3. Induzione di colonie di PDT
   NOTA: Funghi diversi possono produrre un numero diverso di piccole colonie dopo la PDT. Alcuni ceppi potrebbero non produrne affatto.
   1. Preparare il sistema aPDT.
      NOTA: La procedura di configurazione per il dispositivo del sistema aPDT segue il metodo riportato da Hung et al¹². In breve, il sistema aPDT è costituito da un array di LED verdi con un picco a 520 nm (vedi Tabella dei materiali), che illumina la luce dal basso con un buon allineamento con ciascun pozzetto di una piastra a 96 pozzetti.
   2. Regolare la sospensione di cellule di lievito nel terreno YPD a un OD₆₀₀ di 0,65 (circa 1 × 10⁷ cellule/mL).
   3. Miscelare 1 mL della sospensione di lievito con 111 μL di rosa bengala al 2% (RB, Figura 1) (vedere la Tabella dei materiali) in una provetta con tappo rotondo per ottenere una concentrazione finale di RB dello 0,2%. Incubare la miscela a 25 °C per 15 minuti, ruotandola con un angolo di 45° a 155 giri/min.
   4. Trasferire la miscela in una provetta da microcentrifuga da 1,5 ml e centrifugare a 16.100 x g per 2,5 minuti (a temperatura ambiente).
   5. Scartare il surnatante e raschiare delicatamente il tubo cinque volte sul fondo della cappa per risospendere il pellet.
   6. Lavare la sospensione con 1x PBS quattro volte per rimuovere tutto l'RB. Ogni lavaggio è seguito da una risospensione del pellet con un breve vortice o pipettaggio per una risospensione completa.
      1. Dopo il lavaggio finale, aggiungere 1000 μL di PBS. La soluzione è di colore rosa chiaro.

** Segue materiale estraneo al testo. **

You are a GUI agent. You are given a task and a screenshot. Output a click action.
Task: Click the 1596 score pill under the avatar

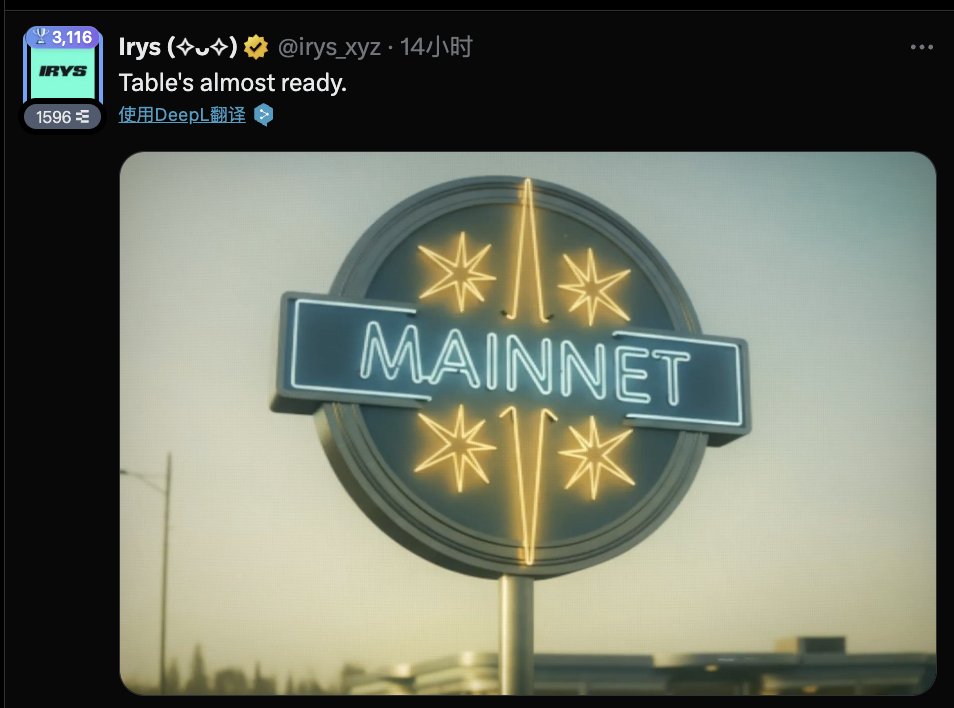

Trasferire 200 μl della sospensione di lievito caricata con RB lavata in ciascuno dei tre pozzetti in una piastra a 96 pozzetti (triplicata).
   7. Posizionare la piastra a 96 pozzetti sul sistema di illuminazione fotodinamica con lampadine a LED che emettono luce verde dal basso. Spegnere le luci della stanza per garantire un'illuminazione uniforme ed evitare interferenze. Attivare il sistema di illuminazione a LED per erogare la dose di PDT di 4,38 J/cm² in 2 minuti; Assicurarsi che il sistema sia correttamente allineato con i pozzetti.
   8. Dopo l'irradiazione, diluire la sospensione di lievito in una piastra a 96 pozzetti. Aggiungere 20 μL di sospensione di lievito in un pozzetto contenente 180 μL di PBS, creando una diluizione di 10 volte. Ripetere per le diluizioni rimanenti per ottenere un intervallo da ^10-1 a ^10-5.
   9. Scegli quattro fattori di diluizione (ad esempio, da ^10-2 a ^10-5) in base all'aggiustamento della concentrazione delle cellule di lievito.
   10. Per ogni fattore di diluizione, piastra 3 gocce (20 μL ciascuna) per quadrante su piastre di agar YPD.
   11. Dopo che la sospensione di lievito è stata completamente assorbita, circa 10 minuti dalle piastre di agar, capovolgere e incubare per una notte a 37 °C.
   12. Definire T0 come il parente di controllo C. glabrata senza trattamento PDT. Preparare i funghi T0 nella fase di crescita del tronco come descritto sopra ed esporli a 4,38 J/^cm2 di luce verde in presenza dello 0,2% di RB. Questa condizione di PDT inibisce costantemente da 3 a 3,5 log di crescita fungina.
       1. Denotare i funghi sopravvissuti come T1 ed esporli nuovamente alla stessa dose di PDT dopo che sono stati espansi in vitro in una fase di crescita logaritmica. I funghi sopravvissuti dopo la seconda PDT sono indicati come T2 e così via.
   13. Il giorno successivo, scegli quadranti con un numero di colonie compreso tra 5 e 80. Contare il numero di colonie in ciascun quadrante e calcolare il titolo con la seguente formula: Unità formante colonia (CFU)/mL = Numero di colonie (media del triplicato) × Fattore di diluizione × 50.
   14. Eseguire la colorazione TTC (vedere il passaggio 3). Scansiona la lastra come descritto in precedenza (passaggio 2.2).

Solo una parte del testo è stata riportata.